According to Clem Chambers of ADVFN.com, the only advantage of investing in home markets is comfort. "People don't invest unless they are comfortable. The disadvantages are you limit your opportunities to diversify, and open yourself to the effect of changing currency rates," he says.

James Thomas of Acuma Wealth Management cautions that investors with home-market bias are limiting themselves to one country, and so "any adversity that that market experiences will affect all of your portfolio rather than just a percentage of it."

If working expatriates also invest at home, that means they are investing from a distance, which can often present a number of pitfalls.

Outlay

"Investing from afar can, for example, result in significant outlay on third-party asset management and administration, and there is a distinct lack of flexibility should the market call for quick decision-making," says Reza Nader-Sepahi of Nexus Insurance Brokers.

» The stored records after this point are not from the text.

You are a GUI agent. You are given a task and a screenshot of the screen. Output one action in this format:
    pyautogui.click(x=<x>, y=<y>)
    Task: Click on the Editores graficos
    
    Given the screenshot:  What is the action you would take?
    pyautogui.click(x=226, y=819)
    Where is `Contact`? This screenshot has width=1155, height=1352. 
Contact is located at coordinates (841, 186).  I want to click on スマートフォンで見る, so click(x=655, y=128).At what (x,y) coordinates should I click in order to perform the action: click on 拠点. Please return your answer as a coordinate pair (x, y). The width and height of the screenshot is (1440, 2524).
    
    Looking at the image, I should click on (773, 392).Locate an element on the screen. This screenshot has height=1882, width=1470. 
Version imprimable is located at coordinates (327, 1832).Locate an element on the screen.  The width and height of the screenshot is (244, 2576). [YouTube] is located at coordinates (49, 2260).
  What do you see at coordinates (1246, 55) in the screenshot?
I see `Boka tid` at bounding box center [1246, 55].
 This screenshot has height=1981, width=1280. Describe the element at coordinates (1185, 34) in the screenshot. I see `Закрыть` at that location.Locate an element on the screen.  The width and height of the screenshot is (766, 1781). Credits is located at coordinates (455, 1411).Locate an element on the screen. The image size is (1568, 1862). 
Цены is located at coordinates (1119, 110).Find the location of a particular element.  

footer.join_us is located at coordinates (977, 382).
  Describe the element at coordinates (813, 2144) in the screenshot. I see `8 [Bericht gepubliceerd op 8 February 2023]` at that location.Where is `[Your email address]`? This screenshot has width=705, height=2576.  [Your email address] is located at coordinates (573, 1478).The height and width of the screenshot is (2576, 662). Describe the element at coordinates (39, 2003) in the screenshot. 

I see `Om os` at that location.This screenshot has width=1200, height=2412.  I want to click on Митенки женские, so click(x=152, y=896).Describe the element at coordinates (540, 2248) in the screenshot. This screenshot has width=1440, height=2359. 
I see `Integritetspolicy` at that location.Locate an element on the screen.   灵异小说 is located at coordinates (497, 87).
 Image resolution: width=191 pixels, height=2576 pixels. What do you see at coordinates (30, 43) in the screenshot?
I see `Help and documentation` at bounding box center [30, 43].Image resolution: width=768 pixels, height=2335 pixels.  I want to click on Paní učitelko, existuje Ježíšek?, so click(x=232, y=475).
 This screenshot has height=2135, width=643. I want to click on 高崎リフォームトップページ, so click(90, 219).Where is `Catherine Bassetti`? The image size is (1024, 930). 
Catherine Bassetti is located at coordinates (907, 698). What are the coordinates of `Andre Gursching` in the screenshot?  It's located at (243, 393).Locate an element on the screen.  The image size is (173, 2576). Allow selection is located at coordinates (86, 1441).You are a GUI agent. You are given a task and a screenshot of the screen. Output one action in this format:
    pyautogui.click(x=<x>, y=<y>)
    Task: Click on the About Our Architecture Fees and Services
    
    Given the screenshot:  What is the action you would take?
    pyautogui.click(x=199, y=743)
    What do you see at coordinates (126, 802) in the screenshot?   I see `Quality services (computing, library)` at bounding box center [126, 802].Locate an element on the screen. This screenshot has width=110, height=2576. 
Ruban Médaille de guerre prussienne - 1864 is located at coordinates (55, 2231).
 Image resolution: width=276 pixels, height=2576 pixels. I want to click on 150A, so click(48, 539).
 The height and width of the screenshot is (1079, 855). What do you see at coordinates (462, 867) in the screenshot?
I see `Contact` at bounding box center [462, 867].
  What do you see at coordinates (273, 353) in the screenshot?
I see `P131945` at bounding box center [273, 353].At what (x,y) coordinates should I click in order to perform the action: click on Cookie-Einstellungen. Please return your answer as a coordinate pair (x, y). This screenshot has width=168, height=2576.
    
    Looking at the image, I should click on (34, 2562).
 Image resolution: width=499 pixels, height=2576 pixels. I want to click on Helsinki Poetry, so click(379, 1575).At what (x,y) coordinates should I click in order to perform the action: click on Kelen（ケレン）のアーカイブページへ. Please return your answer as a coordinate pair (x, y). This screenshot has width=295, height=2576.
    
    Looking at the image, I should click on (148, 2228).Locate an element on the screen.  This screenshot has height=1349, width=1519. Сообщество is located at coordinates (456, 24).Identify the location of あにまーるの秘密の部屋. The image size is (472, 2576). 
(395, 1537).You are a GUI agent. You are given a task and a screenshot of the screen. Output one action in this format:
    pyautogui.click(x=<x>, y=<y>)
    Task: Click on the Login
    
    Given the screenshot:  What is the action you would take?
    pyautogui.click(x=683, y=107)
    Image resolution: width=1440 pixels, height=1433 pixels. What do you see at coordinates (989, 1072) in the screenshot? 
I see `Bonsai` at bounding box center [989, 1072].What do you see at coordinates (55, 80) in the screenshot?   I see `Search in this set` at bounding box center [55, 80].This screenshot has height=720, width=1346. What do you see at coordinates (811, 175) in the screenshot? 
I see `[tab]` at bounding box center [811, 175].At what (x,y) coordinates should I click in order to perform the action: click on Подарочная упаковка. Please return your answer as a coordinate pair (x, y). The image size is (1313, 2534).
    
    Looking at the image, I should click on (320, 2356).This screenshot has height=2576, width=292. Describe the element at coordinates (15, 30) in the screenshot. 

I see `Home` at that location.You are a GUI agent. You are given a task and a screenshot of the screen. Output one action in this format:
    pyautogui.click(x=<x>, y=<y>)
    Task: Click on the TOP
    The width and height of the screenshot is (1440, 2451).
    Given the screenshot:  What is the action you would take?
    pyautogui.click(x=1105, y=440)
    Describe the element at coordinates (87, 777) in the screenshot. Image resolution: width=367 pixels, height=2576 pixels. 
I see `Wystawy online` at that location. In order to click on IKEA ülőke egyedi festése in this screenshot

Aside from currency risk and possible disconnect with ground realities, expatriate investors who focus on their country of origin are also likely to deal with high taxes, adds Shailesh Dash of Al Masah Capital.

But there are signs that things could soon change.

"The prevailing trend favours expatriates investing in their home countries, but this tends to be more of a case of necessity rather than choice. Also, it can change very quickly. At the heyday of the Dubai real estate boom, the trend was quite the opposite," Dash points out.

The UAE, in particular, Sepahi adds, is now proving increasingly popular, as it offers interesting incentives such as security in property ownership, political and economic stability, high healthcare standards, low crime rates and, naturally, year-round sunshine.

Besides, some expatriates in the region, while they're making longer-term investments in their home country, are also investing in local financial products such as government and company-issued bonds, property, bank deposits and commodities like gold and silver.